Ponto de vista

Inchaço versus desenvolvimento

Ernesto F. Cardoso Jr.
Os espaços urbanos tem limites à ocupação humana com vistas ao bem-estar de suas populações. A infringência desses limites é a principal causa das condições subhumanas em que vivem as populações de certas cidades e dos males daí derivados, indistintamente, em qualquer parte do mundo.
É de todos sabido que um rebanho, criado livre no campo, necessita de uma certa área mínima, por cabeça, para que a natureza possa prover o alimento natural dos pastos. Esse espaço mínimo é fundamental ao seu bom desenvolvimento físico e equilíbrio emocional. Situação similar se dá com os seres humanos, sendo necessário atentar que diferentemente dos animais irracionais, a consciência racional dos seres humanos suscita-lhes necessidades espaciais muito além daquelas que minimamente possam satisfazer os animais.
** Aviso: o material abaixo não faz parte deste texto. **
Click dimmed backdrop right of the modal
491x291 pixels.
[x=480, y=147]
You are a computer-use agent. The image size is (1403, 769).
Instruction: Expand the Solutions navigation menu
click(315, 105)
O processo de maciça migração humana das áreas rurais para as urbanas, ocorrida no Brasil após a II Guerra Mundial, em decorrência do maior progresso havido no desenvolvimento industrial e menor e mais lento no setor agrícola, as condições de melhor atendimento social nas cidades, a legislação trabalhista que inicialmente privilegiou o trabalhador da indústria, além de outros fatores, causou o triste desenvolvimento das favelas e dos bairros periféricos desprovidos de infra-estrutura. Em 2005, estimou-se que cerca de 34% da população brasileira vivia em favelas, ou seja, cerca de 52,4 milhões de pessoas. Esses inchaços ocupacionais humanos, desrespeitando os espaços mínimos de bem-estar físico, social e emocional que o ser humano necessita, acarretaram a terrível situação social que enfrentam o Rio e as demais grandes cidades brasileiras e que já se faz sentir nas de menor população. Mesmo as cidades cujos territórios podem se expandir em grandes dimensões, teoricamente capazes de abrigar populações crescentes, esbarram na incapacidade econômica temporal de prover a mínima infra-estrutura física e social, pari passu com esse crescimento.
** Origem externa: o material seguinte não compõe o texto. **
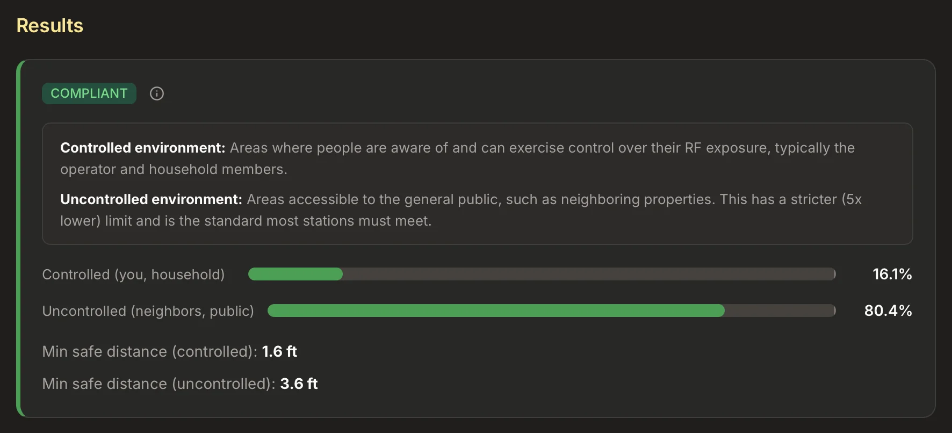Click the 3.6 ft uncontrolled distance value

[299, 384]
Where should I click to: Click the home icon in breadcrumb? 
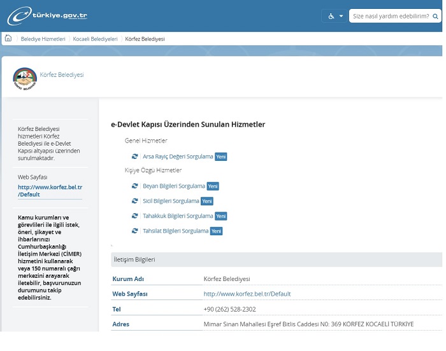pyautogui.click(x=8, y=38)
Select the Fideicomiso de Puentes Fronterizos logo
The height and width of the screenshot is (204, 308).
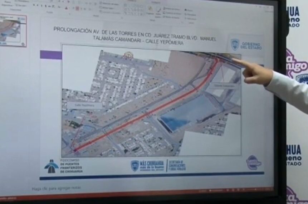pos(52,166)
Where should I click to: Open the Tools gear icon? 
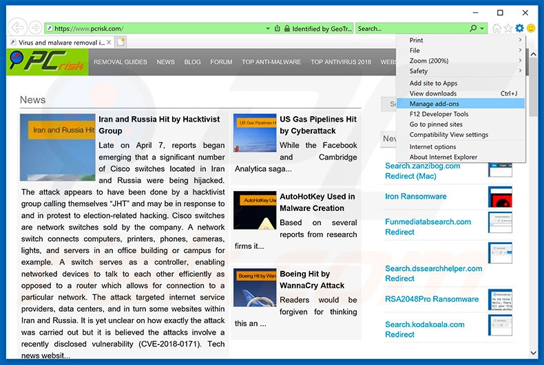pos(520,28)
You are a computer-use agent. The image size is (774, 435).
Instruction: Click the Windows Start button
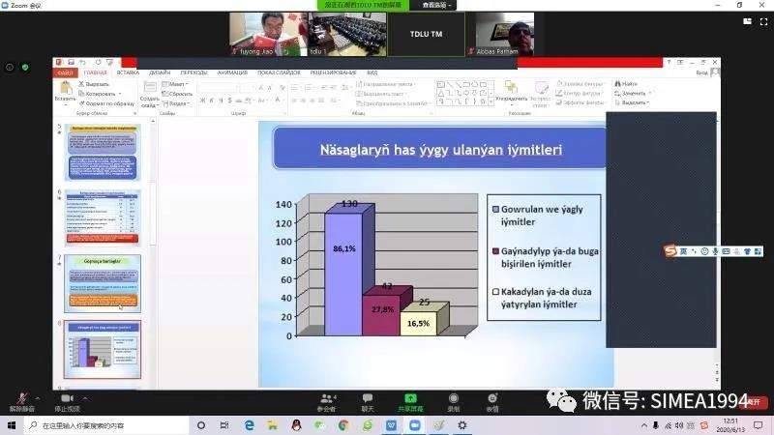point(11,425)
A questão torna-se, porém, absolutamente crítica quando os espaços de ocupação humana são limitados por condições geográficas e ambientais. Ubatuba, a exemplo de outras cidades em situação idêntica, espremida de um lado entre áreas de preservação de matas e florestas, compondo um maciço montanhoso de 700 m de altura e de outro, das águas de mares e rios, cuja preservação é fundamental à sua sustentabilidade econômica, tem no equilíbrio “contingente populacional/meio ambiente” a chave de seu desenvolvimento. Diversamente das cidades que podem estender seu território acompanhando o crescimento populacional, a nossa, contrariamente, tem na contenção desse crescimento, dentro de limites preservacionistas ambientais inelásticos, a chave de seu desenvolvimento equilibrado, harmônico, ou seja, o bem estar de sua população e dos que para aqui afluem em busca de lazer, prazer e diversão, diga-se, sua atividade turística.
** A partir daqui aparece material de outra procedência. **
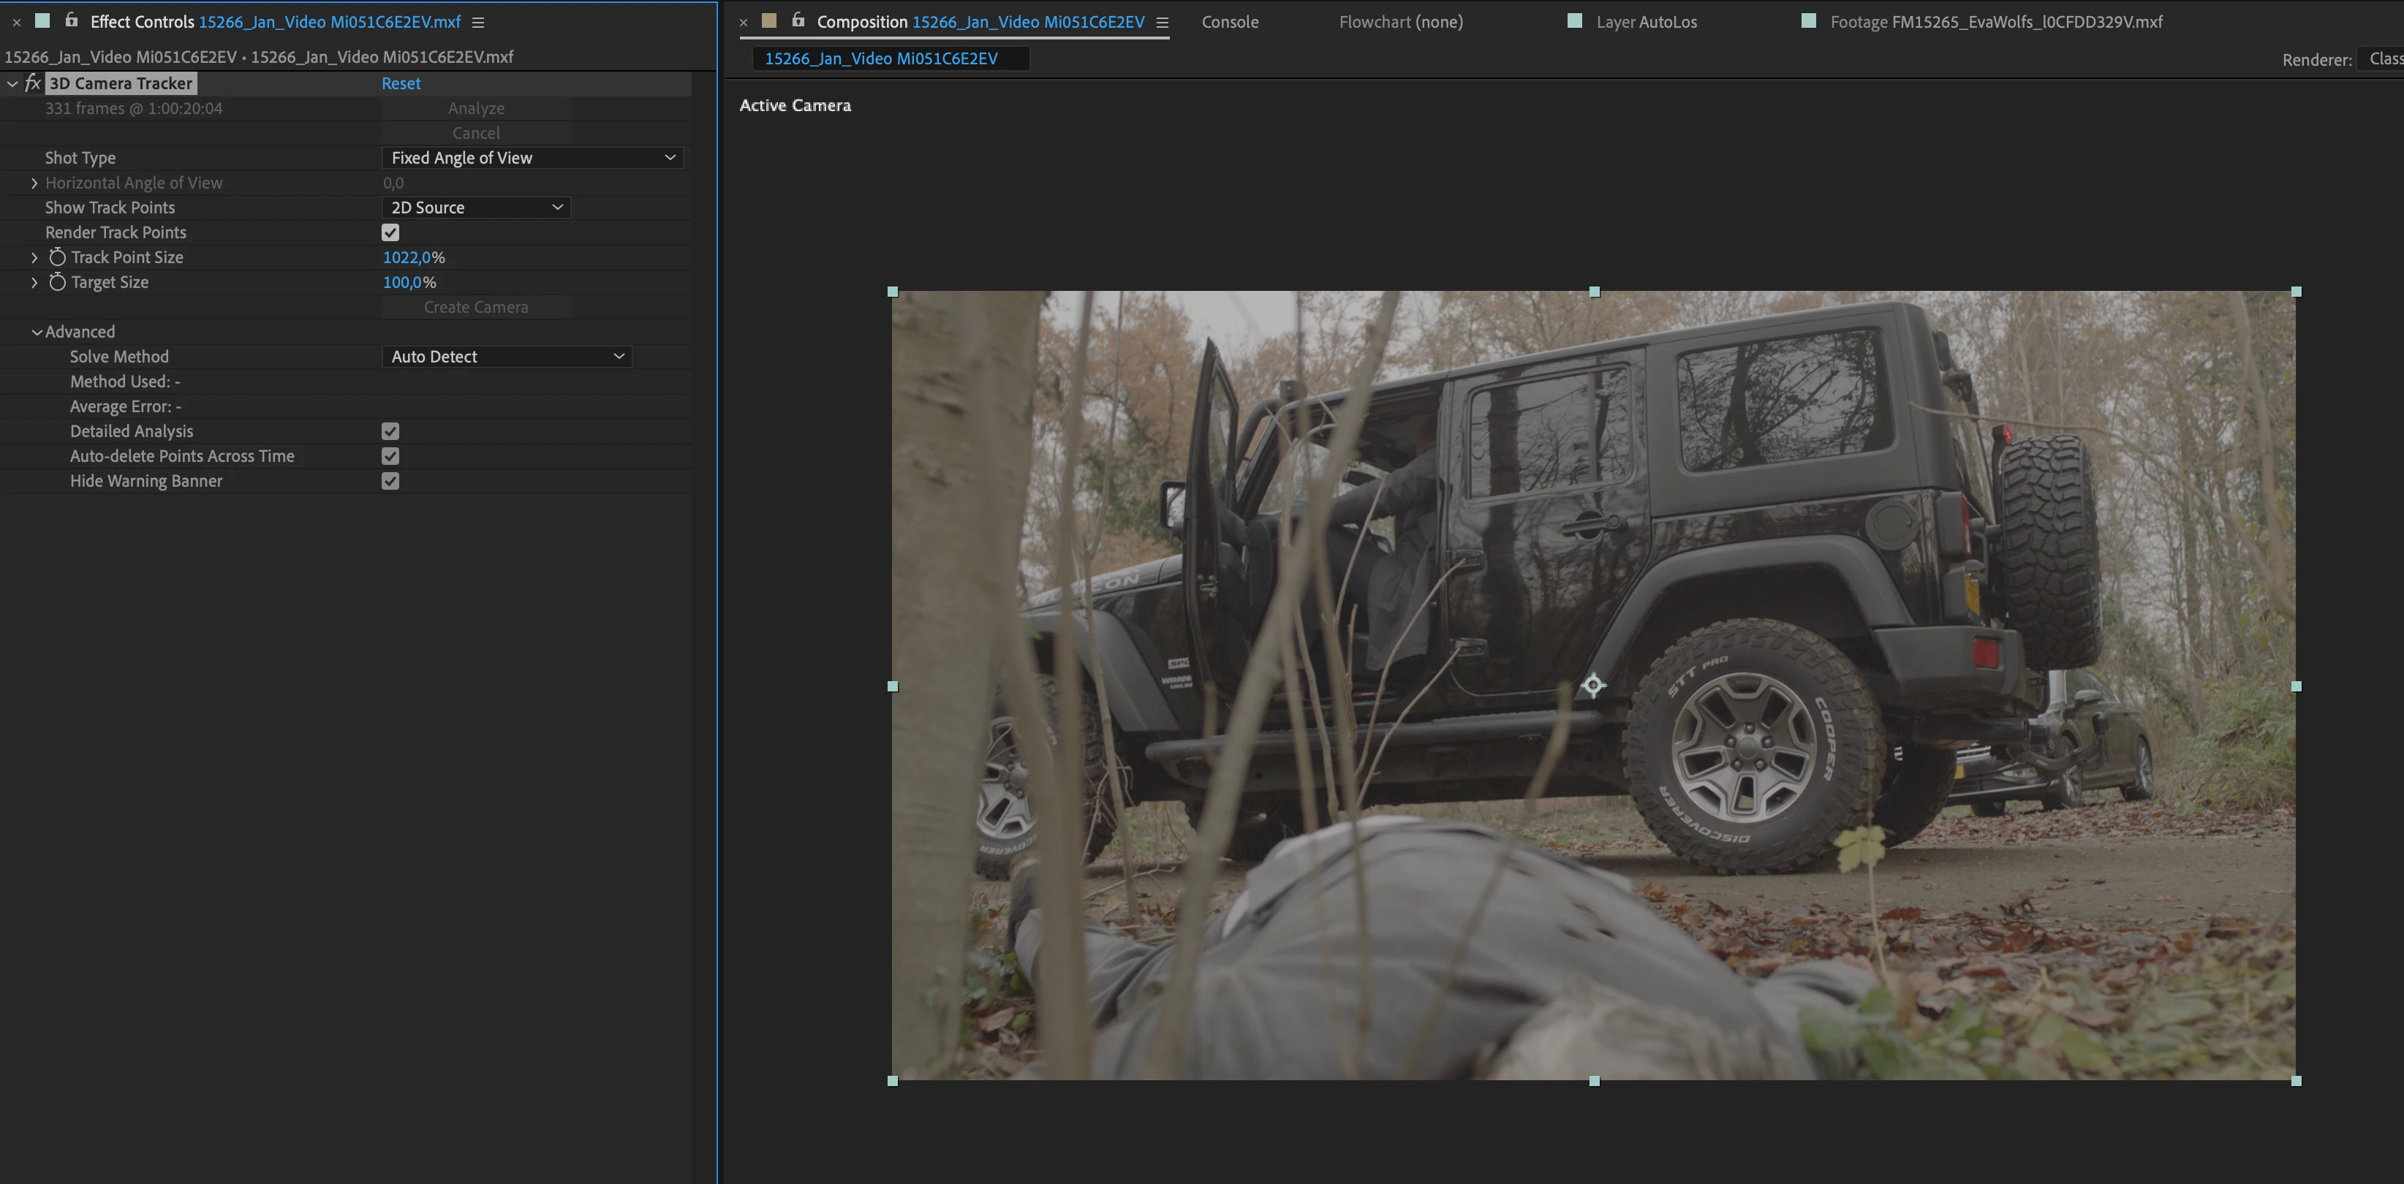The image size is (2404, 1184).
Task: Switch to the Console tab
Action: [1229, 21]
Esta é uma realidade que precisa ser percebida e apreendida por todos que aqui vivem. No passado era comum associarmos o desenvolvimento de uma região ao seu crescimento populacional. Recordo, em minha juventude, na rixa entre cariocas e paulistas, que comparávamos as duas cidades nesses termos. Triste sina, pois, ambas eram, então, mais bem desenvolvidas do que o são atualmente. Bastaria notar as atuais dificuldades de locomoção, o grau de poluição ambiental, a generalizada insegurança pública, a deficiente infra-estrutura, além de outros males causados pelo inchaço populacional e conseqüente deterioração da qualidade de vida.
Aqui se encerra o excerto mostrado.